On peut trouver un certain écart entre la préface de Jean-Claude Carrière et celle de Nasim Vahabi quant à l’ambition de ce projet d’anthologie, et cet écart peut susciter une ambiguïté : là où le premier affirme une volonté de réhabilitation par la littérature de l’amour comme principe salvateur de la société, la seconde affirme un choix sociologique et politique des textes, puisqu’elle rappelle que la majorité de ces nouvelles sont interdites de publication en Iran. Se pose alors la question des indicateurs de ce choix, et des paradoxes qu’il pose : la spécificité d’un « amour persan » relèverait-elle d’une subjectivité persane, supposément universelle et indépendante de la différence de vécu et de conditions de travail d’un écrivain de la diaspora et d’un écrivain dakheli, ou « de l’intérieur » ? Autrement, et si cette sélection présente la littérature comme fait social, et miroir du vécu iranien contemporain, comment aligner l’expérience de vie, d’écriture et de la publication en Iran d’une part, et celle de la diaspora de l’autre ? La diversité géographique est-elle un gage de pluralité, et peut-elle recouvrir deux vérités si radicalement divergentes ?

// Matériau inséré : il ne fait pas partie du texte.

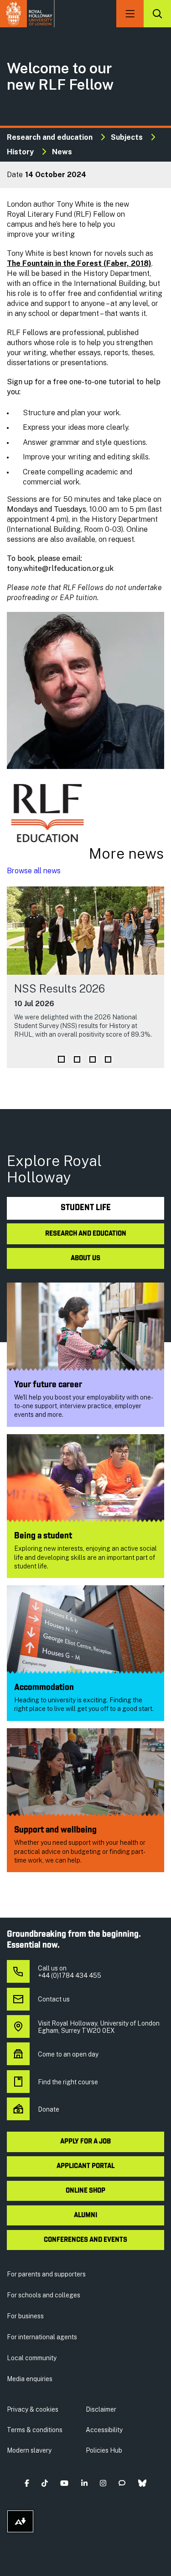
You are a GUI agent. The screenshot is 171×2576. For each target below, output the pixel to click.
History (20, 152)
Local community (32, 2358)
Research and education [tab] (85, 1233)
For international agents (42, 2337)
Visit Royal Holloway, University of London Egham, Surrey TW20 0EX (99, 2027)
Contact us (54, 1999)
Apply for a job (85, 2141)
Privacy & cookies (32, 2409)
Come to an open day (68, 2054)
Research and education (50, 137)
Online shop (85, 2190)
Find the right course (68, 2082)
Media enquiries (29, 2379)
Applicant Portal (85, 2166)
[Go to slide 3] (92, 1059)
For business (25, 2316)
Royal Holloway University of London (27, 13)
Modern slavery (29, 2450)
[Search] (157, 13)
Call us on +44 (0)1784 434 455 (69, 1972)
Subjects (127, 137)
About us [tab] (85, 1258)
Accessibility (104, 2429)
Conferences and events (85, 2240)
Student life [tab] (86, 1208)
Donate (48, 2109)
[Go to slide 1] (61, 1059)
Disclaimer (101, 2409)
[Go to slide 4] (108, 1059)
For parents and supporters (46, 2274)
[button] (26, 2483)
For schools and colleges (43, 2295)
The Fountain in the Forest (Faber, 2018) (79, 263)
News (62, 152)
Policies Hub (104, 2450)
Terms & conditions (34, 2429)
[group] (85, 977)
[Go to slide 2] (77, 1059)
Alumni (85, 2215)
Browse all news (34, 870)
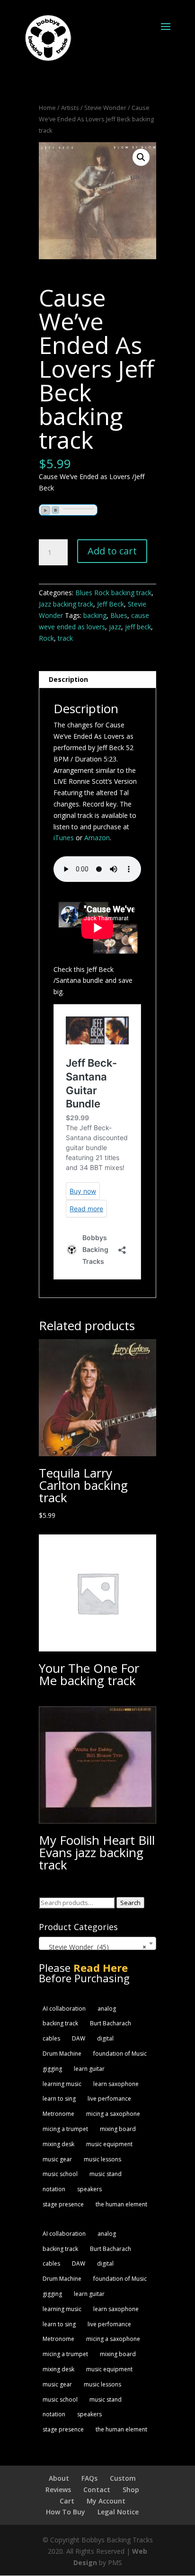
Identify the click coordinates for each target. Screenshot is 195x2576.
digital (105, 2038)
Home (47, 107)
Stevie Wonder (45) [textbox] (94, 1946)
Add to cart (112, 550)
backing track (60, 2023)
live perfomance (109, 2099)
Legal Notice (118, 2511)
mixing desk (58, 2144)
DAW (78, 2038)
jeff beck (138, 626)
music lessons (102, 2159)
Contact (96, 2489)
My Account (106, 2500)
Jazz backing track (66, 603)
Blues (118, 615)
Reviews (58, 2489)
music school (60, 2174)
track (65, 638)
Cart (67, 2500)
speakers (89, 2189)
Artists (70, 107)
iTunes (63, 837)
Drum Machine (62, 2054)
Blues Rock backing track (113, 592)
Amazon (97, 837)
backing (94, 615)
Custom (123, 2478)
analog (107, 2009)
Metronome (58, 2114)
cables (51, 2038)
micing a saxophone (113, 2114)
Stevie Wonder (105, 107)
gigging (52, 2069)
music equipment (109, 2144)
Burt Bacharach (110, 2023)
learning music (62, 2084)
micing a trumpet (65, 2129)
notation (54, 2189)
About (59, 2478)
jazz (115, 626)
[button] (141, 157)
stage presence (63, 2204)
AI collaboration (64, 2009)
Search (130, 1902)
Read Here (100, 1967)
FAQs (89, 2478)
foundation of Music (120, 2054)
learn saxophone (116, 2084)
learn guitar (89, 2069)
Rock (46, 638)
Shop (131, 2489)
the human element (121, 2204)
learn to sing (59, 2099)
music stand (105, 2174)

Si l’amour est le fil rouge de ces nouvelles, l’imaginaire qui le constitue n’en est pas moins tissé d’un certain nombre de mots-clés récurrents, lourds de sens : silence, fantômes et ombres, secrets, mensonges et cachotteries, et enfin l’interdit, sont autant de dénominateurs communs à ces histoires pourtant si diverses. Si ce climat de mystères, de métaphores et de signes semble compatible avec une sensibilité « persane » – que l’on peut retrouver par ailleurs dans le cinéma d’un Abbas Kiarostami –, le glissement vers une représentation de l’amour iranien marqué par l’interdit et le secret est un écueil à éviter, et reste à déconstruire. Encore une fois, il est intéressant de voir comment les réalités de la censure donnent parfois lieu à l’élaboration d’une esthétique métaphorique subtile, effectivement représentative d’une partie de la création iranienne contemporaine. Mais, compte tenu de la volonté de ce recueil d’encourager des textes qui ne se plient pas à ces limites, il nous manque un aperçu plus large d’une réalité autre, complémentaire : celle d’un amour iranien qui ne se cache pas, s’invente parallèlement à tous les interdits qu’on connaît, et qui se rencontre dans les rues, et parfois dans ce recueil, mais qui demeure encore dans l’ombre. Nous n’avons plus qu’à attendre une nouvelle publication qui vienne combler cette lacune.


  1. Hassan Mir Abedini, Sad Sal Dastan Nevisi-e Iran, vol 2. (Cent ans de  romans et nouvelles en Iran), Cheshmeh Publications, 2001.